Il y a quelques jours seulement, un officier de l’armée israélienne a tué Mahmoud Badan, 15 ans, et il n’est pas du tout certain qu’il en soit tenu responsable pénalement, et que même il en soit puni. Et des centaines de milliers de Palestiniens en Cisjordanie vont devoir passer un été de plus sans réels services d’eau, pendant que les démolitions des maisons palestiniennes et les confiscations de la terre palestinienne se poursuivent sans interruption, comme c’est le cas depuis de nombreuses années maintenant. Il n’y a aucun signe de la moindre tentative de limiter l’activité coloniale d’une façon ou d’une autre.
J’essaie de comprendre les difficultés auxquelles doit faire face tout artiste israélien aujourd’hui – et en particulier ceux qui, comme vous, ont montré quelque sympathie pour la cause palestinienne.

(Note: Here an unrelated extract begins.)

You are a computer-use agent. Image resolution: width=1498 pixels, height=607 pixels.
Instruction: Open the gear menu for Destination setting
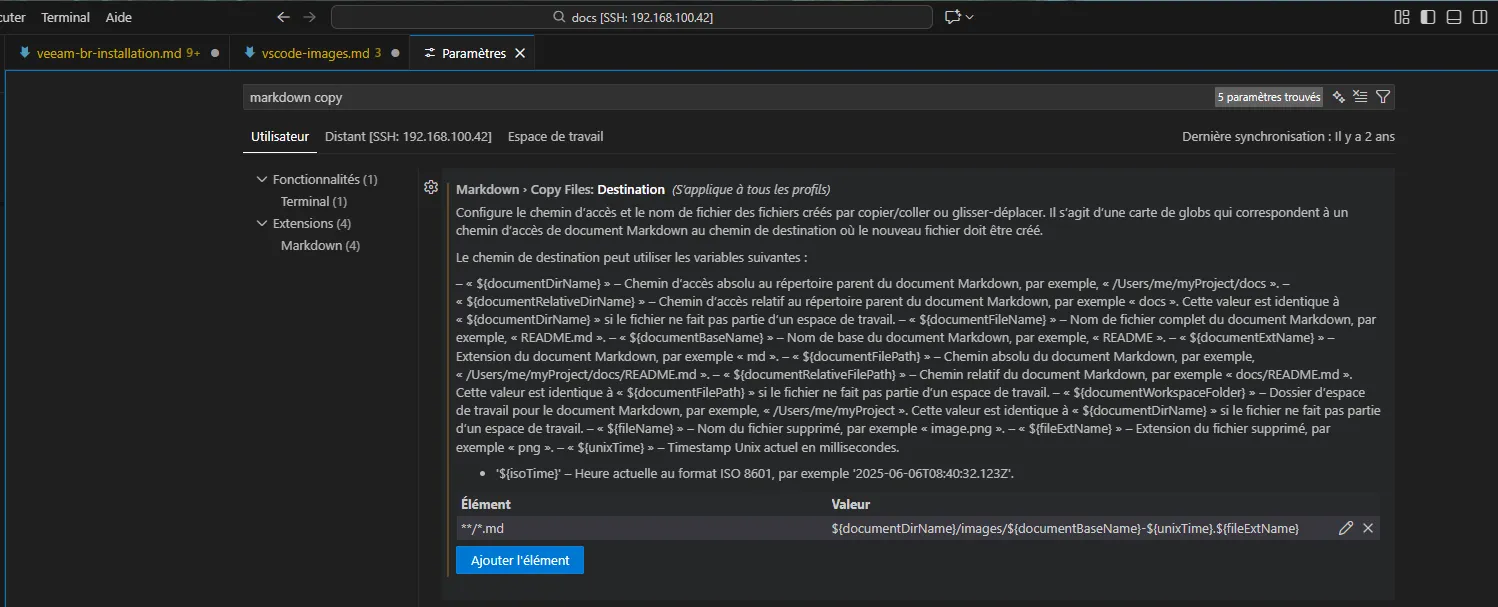(x=431, y=187)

J’ai le sentiment que votre gouvernement exploite les artistes tels que vous, jouant sur votre désir naturel de continuer à travailler – même si cela signifie intégrer sa stratégie de propagande. Votre Compagnie de danse n’est peut-être pas en mesure de se démarquer officiellement du gouvernement israélien, mais moi je le suis, et je le fais : je ne veux pas que ma musique soit autorisée pour tout évènement parrainé par l’ambassade israélienne.
J’ai discuté avec mon amie Ohal, une artiste israélienne qui elle aussi soutient le BDS, et je sais qu’elle et ses collègues israéliens du BDS comprennent la nécessité d’un boycott. En tant qu’artistes, nous devons être libres de faire le choix de répondre aux injustices des gouvernements, du vôtre comme du mien.